I have run the mapping with STAR for a PE data with the following code:
STAR --runThreadN 20 \
--genomeDir /genome_index150 \
--readFilesCommand zcat \
--readFilesIn "$file" "$file2" \
--outFileNamePrefix "$OUTPUT_DIR$base_name" \
--outSAMtype BAM SortedByCoordinate \
--sjdbOverhang 149 \
--alignIntronMax 500 \
--outReadsUnmapped Fastx \
--outFilterMismatchNoverLmax 0.05 \
--quantMode GeneCounts TranscriptomeSAM GeneCounts
I get the following number of overlapping genes (blue) when I also run the --quantMode GeneCounts (as indicated before):
However, when I run RSEM for counting using the transcriptome BAM files from STAR I get a total number of mapped reads that correspond aprox. to half the uniquely mapped reads with STAR default htseq-count.

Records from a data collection

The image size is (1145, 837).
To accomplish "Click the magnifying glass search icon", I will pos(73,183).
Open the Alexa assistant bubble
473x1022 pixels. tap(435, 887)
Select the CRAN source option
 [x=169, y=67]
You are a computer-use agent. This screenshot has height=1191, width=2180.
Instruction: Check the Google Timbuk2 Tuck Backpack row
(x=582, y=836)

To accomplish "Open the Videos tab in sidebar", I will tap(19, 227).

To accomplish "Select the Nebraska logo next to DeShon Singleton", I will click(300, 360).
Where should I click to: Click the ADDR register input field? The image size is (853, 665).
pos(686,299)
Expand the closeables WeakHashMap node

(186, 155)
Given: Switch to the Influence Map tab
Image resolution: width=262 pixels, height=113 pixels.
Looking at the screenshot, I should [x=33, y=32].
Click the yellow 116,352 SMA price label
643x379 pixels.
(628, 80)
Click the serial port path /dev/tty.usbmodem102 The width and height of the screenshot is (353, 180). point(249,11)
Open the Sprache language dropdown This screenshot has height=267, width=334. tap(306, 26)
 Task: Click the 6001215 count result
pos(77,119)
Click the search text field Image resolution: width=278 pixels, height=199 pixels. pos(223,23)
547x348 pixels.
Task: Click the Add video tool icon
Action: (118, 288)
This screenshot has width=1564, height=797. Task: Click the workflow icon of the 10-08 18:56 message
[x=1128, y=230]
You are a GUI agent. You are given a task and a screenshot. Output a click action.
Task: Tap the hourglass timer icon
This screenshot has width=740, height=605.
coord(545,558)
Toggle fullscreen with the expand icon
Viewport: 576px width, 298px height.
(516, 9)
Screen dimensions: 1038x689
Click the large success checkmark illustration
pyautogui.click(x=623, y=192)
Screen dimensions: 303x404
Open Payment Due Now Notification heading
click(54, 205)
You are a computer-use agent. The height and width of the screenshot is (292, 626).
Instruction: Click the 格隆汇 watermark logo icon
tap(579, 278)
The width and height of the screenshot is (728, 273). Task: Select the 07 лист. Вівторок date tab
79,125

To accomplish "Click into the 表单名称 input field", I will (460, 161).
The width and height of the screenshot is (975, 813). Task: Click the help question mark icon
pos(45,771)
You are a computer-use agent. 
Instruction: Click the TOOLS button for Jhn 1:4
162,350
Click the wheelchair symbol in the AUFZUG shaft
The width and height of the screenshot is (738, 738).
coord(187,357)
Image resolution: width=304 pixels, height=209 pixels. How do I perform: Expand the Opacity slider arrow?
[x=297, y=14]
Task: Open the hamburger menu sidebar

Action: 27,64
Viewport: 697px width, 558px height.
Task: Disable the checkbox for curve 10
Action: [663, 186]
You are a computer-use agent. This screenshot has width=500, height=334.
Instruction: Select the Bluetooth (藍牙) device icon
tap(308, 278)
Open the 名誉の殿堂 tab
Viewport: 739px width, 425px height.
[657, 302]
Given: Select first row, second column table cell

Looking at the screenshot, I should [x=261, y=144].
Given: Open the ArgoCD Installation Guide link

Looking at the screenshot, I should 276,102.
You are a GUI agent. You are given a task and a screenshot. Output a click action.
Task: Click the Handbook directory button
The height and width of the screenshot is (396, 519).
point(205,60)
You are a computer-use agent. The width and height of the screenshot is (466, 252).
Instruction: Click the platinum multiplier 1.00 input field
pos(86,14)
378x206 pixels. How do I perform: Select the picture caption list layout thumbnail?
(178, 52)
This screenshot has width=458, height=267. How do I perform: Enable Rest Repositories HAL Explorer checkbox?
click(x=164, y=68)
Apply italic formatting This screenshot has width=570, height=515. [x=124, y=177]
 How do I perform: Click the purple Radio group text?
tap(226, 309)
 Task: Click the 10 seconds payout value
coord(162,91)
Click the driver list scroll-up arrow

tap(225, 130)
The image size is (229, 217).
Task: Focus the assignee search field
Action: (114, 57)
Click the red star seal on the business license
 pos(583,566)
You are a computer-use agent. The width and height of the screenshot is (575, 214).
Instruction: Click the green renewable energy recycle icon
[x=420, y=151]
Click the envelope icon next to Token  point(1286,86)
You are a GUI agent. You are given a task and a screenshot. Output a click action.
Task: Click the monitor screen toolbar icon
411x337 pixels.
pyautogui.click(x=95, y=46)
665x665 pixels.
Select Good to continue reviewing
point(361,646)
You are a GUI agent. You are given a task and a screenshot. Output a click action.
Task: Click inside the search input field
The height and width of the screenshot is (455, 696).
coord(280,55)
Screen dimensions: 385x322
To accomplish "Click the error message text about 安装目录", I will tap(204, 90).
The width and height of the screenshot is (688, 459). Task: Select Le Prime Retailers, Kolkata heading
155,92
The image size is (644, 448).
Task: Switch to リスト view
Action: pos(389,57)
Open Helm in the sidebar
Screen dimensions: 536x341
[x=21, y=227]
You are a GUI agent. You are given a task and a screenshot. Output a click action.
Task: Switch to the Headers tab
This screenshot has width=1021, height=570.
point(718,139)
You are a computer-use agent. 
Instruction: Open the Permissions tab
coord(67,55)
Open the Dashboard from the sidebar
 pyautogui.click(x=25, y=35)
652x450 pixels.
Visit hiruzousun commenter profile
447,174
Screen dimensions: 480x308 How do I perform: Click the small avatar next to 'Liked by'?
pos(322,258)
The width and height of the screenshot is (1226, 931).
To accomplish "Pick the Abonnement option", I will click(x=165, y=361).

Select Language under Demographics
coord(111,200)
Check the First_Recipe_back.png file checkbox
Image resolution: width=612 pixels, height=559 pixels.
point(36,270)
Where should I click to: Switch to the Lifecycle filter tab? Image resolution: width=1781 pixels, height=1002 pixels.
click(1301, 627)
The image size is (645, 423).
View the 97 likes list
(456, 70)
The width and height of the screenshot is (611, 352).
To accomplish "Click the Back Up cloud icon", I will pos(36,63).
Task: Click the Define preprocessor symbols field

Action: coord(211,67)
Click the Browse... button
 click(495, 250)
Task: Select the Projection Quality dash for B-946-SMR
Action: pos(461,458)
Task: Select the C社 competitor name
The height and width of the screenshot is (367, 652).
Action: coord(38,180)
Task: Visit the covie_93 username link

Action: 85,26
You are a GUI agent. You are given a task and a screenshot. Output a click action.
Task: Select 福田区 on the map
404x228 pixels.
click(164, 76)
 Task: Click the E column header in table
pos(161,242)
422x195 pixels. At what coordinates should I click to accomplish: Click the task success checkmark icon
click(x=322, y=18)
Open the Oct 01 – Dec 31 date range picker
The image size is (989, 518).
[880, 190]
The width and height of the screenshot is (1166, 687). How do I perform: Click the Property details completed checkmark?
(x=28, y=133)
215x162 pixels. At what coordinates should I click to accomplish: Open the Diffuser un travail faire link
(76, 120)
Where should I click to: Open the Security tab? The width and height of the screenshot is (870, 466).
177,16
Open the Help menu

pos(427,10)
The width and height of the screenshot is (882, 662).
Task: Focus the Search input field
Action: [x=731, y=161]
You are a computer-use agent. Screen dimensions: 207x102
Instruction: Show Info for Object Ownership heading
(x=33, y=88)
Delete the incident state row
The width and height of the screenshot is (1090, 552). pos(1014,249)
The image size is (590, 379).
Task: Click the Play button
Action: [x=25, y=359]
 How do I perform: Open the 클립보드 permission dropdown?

## [PARTS OF THE EXERCISE]
1 – What value does the STAR mapping post give for --alignIntronMax?
2 – Please carry on the STAR mapping post after its last sentence.

## [RESPONSES BY ITEM NUMBER]
1 – 500

2 –
This is the code used for RSEM:
rsem-calculate-expression --bam --no-bam-output --paired-end --forward-prob 0 --estimate-rspd --append-names\
"$bam_file" \
"$rsem_index" \
"$sample_output_dir/$base_name_trimmed" \
-p "$num_threads"
theoretically the RSEM output should be equivalent to the uniquely overlapping reads from htseeq-count, right? What is happing while counting with STAR geneCounts parameter?